Comment faire face au nouveau virus idéologique et totalitaire ? Comment revitaliser le réalisme moral que l’Occident semble avoir perdu ? Comme je le suggère dans la conclusion du livre, ceux d'entre nous qui sont attachés aux vérités anciennes et à ce que Tocqueville appelait à juste titre la “liberté sous Dieu et la loi” doivent résister intelligemment et avec force au virus idéologique et totalitaire, sans l'imiter. Nous n'avons pas besoin de notre propre contre-manichéisme. Nous devons plutôt mener une vie civilisée et œuvrer à redynamiser une véritable éducation libérale et civique. Nous devons en outre résister à toute tentative d'étouffer l'âme humaine et de nous contenter de l'indifférence morale et de la complaisance athée. C'est une tâche difficile, certes, mais c'est la seule voie véritable pour les amis de la liberté et de la dignité humaine.
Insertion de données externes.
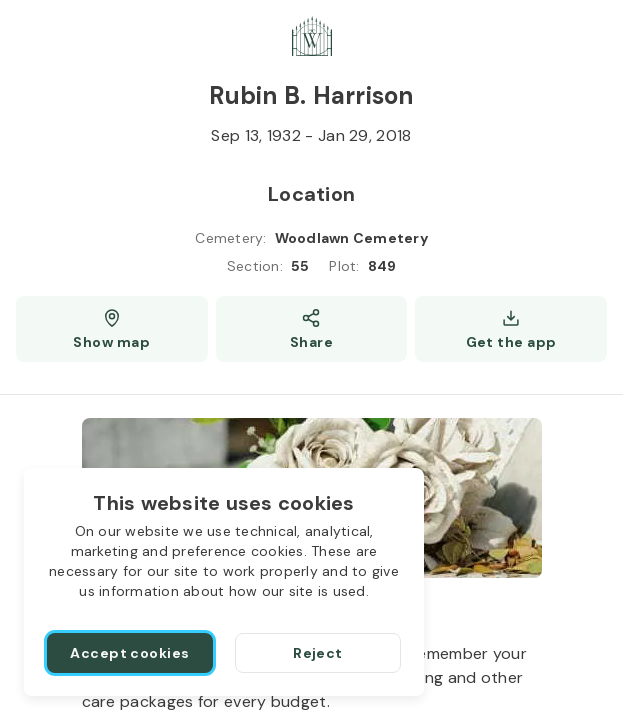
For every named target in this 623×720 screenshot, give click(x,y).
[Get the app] (511, 329)
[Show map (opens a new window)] (112, 329)
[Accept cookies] (130, 653)
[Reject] (318, 653)
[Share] (312, 329)
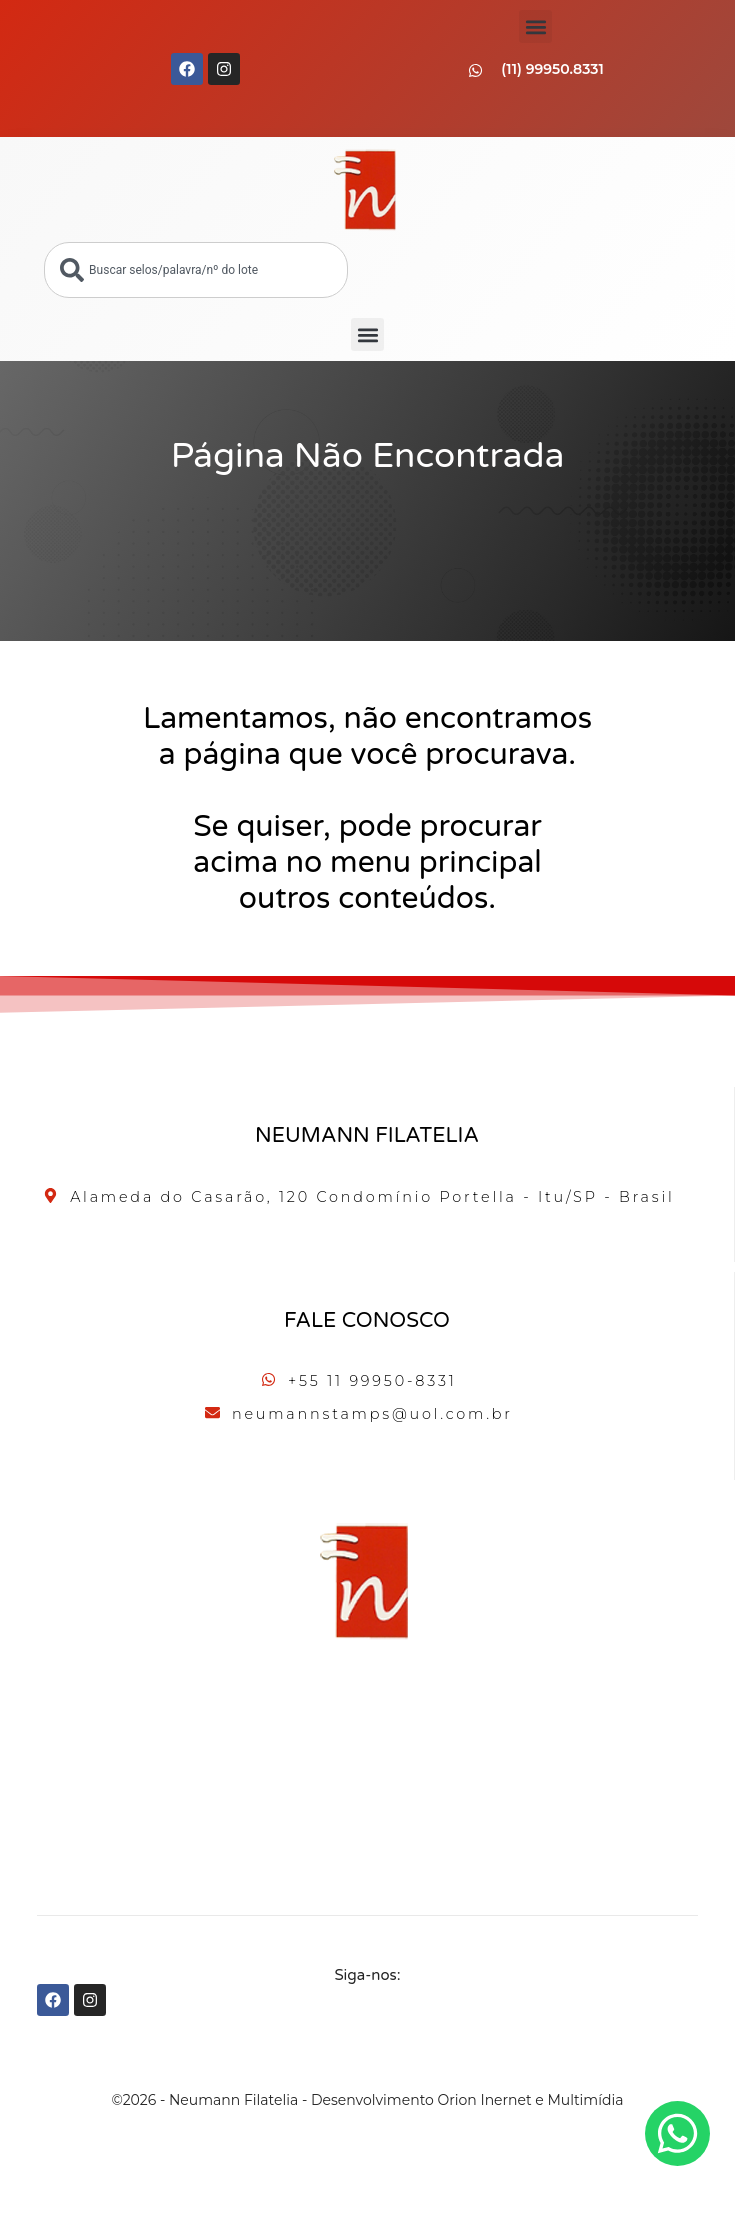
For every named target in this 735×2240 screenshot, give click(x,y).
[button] (535, 26)
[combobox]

La tendance actuelle est de considérer le libéralisme comme la cause de tous les maux. Commentant le dernier ouvrage du conservateur « post-libéral » Patrick J. Deneen, « Regime Change », vous avez parlé d’une « opportunité manquée ». Pourquoi? Le XXe siècle a vu l'essor d'un libéralisme dégénéré, ignorant la notion d'“ennemis de gauche” et confondant liberté, indifférence civique et subjectivisme moral. Si le libéralisme signifie antinomisme, relativisme superficiel et ingratitude envers l'héritage qui nous a été transmis et les dons de Dieu, alors ce libéralisme doit être fermement rejeté. Mais si le libéralisme signifie constitutionnalisme, État de droit, liberté religieuse et respect de la liberté de pensée et des libertés fondamentales, alors il fait partie de notre héritage que nous avons le devoir de préserver. Je suis donc un libéral conservateur, un ami d'un libéralisme (bien compris) qui apprécie une sagesse ancienne qui contribue à l'élever et à le soutenir. Patrick Deneen, malgré toutes ses idées, ne respecte pas suffisamment ces distinctions cruciales. Et il identifie à tort la fondation de l'Amérique à l'égoïsme, à l'individualisme atomiste et à un déni total de la vertu et de l'âme humaines.